• Exercise objective: Return every line of the listing that includes the string "application".
* * *
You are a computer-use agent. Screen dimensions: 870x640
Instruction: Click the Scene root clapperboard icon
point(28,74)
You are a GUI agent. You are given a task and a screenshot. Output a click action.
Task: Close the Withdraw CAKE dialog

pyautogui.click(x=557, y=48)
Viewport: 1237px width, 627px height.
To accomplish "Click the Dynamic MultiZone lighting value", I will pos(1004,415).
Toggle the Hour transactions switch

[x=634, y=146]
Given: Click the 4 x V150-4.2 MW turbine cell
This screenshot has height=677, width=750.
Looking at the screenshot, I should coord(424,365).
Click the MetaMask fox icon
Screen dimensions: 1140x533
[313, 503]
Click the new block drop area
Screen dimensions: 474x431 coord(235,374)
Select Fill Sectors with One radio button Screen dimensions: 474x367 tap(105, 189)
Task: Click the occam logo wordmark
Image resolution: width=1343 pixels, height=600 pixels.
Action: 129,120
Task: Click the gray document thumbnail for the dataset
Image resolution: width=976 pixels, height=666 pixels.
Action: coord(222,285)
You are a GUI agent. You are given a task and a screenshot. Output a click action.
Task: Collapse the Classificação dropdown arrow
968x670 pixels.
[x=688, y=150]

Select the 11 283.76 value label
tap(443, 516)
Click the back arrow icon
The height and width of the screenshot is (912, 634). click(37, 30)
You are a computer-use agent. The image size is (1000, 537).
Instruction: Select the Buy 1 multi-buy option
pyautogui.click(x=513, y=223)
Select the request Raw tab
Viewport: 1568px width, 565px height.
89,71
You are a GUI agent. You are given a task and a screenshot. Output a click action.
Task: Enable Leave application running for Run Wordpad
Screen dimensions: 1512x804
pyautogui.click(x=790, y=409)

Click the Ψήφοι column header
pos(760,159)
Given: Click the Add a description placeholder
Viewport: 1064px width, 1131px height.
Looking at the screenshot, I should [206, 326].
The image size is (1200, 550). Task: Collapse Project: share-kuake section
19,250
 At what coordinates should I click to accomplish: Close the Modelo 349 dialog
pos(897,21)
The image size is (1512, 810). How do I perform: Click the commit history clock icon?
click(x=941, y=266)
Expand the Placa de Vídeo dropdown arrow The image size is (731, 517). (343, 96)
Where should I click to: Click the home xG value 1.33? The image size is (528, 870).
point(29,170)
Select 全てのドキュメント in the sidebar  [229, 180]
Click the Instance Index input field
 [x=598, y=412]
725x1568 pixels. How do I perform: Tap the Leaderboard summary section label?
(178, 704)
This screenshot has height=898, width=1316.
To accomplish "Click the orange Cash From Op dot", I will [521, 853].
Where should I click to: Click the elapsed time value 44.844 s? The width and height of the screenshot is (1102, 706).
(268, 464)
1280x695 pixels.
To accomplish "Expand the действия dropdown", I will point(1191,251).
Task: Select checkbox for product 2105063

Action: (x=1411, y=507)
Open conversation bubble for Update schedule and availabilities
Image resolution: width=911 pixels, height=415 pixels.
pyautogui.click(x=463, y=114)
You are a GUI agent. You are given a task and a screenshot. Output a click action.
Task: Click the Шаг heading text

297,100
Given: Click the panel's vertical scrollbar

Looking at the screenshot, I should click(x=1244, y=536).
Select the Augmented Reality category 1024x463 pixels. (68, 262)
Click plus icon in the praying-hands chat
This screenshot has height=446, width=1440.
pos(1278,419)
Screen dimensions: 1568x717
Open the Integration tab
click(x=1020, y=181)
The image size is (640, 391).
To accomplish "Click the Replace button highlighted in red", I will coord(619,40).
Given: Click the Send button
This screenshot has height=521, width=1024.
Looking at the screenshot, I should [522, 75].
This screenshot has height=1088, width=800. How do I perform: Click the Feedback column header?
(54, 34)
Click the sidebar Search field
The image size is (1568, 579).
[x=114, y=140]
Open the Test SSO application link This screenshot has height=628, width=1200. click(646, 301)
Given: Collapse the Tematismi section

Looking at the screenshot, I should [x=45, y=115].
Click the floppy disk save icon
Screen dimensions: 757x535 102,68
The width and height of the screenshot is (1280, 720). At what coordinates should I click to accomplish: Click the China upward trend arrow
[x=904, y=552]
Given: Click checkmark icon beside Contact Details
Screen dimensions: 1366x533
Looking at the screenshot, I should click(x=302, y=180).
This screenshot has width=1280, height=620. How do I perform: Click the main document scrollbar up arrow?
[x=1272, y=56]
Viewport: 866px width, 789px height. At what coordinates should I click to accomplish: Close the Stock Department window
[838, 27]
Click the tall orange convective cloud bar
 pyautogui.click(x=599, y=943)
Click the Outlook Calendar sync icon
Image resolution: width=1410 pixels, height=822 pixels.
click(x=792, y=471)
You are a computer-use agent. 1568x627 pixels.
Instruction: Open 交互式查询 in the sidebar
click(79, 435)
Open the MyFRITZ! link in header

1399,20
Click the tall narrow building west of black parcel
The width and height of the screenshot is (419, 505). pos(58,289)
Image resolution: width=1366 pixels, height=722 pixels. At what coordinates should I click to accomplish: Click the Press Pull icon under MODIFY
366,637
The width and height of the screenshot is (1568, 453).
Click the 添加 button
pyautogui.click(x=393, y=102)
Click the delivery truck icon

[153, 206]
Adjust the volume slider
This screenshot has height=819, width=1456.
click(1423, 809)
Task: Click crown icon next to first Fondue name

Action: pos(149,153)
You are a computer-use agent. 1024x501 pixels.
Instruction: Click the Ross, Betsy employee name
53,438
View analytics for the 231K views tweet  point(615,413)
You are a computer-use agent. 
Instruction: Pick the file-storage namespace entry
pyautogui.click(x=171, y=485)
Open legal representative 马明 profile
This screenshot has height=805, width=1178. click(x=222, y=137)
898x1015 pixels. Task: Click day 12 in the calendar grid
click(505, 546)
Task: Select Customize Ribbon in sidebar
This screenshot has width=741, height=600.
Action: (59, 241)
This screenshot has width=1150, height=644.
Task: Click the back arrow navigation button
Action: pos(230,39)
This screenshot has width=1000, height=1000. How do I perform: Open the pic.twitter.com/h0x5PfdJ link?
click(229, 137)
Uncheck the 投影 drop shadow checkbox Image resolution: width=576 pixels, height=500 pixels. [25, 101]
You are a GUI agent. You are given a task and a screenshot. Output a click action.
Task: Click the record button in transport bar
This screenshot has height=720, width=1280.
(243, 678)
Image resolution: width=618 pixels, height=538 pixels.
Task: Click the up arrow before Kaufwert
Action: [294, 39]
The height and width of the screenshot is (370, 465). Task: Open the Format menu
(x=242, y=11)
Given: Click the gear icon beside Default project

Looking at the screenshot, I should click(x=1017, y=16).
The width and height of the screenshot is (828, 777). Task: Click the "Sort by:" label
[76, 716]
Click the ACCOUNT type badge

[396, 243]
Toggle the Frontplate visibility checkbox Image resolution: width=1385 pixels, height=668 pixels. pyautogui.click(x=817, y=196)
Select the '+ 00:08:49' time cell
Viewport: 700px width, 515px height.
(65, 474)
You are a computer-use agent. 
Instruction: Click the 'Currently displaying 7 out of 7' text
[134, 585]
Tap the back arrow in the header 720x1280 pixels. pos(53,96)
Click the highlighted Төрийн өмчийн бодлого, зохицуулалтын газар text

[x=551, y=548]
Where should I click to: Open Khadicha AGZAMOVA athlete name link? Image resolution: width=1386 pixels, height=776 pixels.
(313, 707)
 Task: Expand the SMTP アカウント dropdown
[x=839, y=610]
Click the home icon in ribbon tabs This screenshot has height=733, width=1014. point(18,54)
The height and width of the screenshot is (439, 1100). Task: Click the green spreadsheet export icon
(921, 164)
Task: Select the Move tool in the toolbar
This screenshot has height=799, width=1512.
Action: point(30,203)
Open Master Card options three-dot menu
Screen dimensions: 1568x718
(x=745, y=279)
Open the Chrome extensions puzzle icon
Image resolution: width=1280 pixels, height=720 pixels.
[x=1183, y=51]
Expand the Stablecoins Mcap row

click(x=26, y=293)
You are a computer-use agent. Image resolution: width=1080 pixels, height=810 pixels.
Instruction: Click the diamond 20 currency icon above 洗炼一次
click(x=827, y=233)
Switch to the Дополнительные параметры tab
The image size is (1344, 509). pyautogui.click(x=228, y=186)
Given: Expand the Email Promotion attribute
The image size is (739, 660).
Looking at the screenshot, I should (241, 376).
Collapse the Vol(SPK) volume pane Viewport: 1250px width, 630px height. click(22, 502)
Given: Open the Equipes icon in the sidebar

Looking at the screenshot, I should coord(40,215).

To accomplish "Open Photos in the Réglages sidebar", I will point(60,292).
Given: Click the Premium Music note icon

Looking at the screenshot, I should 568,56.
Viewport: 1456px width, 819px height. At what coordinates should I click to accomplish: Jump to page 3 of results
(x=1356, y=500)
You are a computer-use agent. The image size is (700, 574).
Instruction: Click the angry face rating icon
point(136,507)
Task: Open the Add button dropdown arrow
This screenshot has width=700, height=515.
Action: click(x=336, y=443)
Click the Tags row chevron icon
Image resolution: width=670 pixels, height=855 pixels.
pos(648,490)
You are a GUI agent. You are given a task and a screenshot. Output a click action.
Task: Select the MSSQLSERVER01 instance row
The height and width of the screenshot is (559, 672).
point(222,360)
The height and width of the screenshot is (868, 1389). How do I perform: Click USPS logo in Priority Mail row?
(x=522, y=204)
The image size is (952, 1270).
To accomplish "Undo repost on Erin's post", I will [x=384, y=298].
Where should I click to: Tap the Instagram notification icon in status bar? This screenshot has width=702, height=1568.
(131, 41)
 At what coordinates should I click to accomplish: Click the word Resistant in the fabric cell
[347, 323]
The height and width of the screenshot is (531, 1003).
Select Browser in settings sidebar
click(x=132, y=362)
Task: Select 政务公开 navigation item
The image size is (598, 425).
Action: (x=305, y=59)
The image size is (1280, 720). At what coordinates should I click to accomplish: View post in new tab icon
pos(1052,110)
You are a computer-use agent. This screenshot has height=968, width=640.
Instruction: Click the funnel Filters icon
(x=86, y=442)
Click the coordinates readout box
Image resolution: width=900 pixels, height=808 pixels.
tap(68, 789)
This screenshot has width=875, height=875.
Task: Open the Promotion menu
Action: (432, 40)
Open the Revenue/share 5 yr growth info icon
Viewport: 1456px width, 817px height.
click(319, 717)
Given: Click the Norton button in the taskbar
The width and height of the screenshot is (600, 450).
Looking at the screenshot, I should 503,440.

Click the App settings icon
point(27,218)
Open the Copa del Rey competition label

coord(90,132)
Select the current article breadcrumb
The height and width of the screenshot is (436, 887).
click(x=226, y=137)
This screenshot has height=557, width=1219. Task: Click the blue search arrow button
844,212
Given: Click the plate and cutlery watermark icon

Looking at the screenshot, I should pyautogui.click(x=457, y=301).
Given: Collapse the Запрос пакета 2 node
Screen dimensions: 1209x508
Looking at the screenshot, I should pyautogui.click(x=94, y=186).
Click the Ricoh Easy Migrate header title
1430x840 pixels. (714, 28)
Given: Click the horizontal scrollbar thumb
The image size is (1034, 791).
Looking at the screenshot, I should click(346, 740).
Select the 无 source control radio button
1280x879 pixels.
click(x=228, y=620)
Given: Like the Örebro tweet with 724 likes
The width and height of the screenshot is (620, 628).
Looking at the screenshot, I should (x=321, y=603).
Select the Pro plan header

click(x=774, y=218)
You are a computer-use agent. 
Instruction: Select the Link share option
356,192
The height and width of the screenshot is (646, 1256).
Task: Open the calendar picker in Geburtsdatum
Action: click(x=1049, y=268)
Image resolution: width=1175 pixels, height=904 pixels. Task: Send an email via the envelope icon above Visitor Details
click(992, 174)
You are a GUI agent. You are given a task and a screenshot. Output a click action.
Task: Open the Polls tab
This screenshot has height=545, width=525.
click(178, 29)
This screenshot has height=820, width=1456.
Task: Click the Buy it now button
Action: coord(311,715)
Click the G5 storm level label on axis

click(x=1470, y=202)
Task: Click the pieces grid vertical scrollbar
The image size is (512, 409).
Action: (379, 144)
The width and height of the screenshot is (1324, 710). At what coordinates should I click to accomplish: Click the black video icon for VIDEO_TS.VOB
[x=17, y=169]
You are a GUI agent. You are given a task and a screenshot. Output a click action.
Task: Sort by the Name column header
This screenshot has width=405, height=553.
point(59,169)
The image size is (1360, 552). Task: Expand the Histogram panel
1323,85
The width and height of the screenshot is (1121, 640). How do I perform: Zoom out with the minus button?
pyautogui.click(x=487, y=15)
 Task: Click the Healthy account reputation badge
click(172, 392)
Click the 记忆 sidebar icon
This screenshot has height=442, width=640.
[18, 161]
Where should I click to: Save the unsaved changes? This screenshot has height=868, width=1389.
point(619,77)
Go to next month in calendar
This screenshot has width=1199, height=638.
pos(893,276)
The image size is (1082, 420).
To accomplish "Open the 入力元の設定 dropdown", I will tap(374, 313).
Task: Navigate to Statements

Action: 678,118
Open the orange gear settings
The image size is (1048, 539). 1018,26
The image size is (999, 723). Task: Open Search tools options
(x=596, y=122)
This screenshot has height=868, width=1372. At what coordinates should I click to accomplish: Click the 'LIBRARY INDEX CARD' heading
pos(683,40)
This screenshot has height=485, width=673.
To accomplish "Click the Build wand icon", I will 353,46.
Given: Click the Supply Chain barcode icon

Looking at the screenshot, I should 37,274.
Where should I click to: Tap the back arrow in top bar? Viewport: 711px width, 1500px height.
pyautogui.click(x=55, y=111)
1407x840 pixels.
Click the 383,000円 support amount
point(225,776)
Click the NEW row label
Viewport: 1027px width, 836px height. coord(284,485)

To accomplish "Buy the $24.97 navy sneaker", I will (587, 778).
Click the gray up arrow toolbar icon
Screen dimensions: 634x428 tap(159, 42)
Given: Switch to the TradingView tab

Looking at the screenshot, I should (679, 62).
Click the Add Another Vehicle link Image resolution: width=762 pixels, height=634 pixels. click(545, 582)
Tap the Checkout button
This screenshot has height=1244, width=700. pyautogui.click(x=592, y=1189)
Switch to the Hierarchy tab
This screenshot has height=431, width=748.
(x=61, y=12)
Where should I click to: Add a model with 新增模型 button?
* * *
• Result for this exercise:
Task: Enable Leave application running for Run Wordpad
Open the Test SSO application link This screenshot has height=628, width=1200. click(646, 301)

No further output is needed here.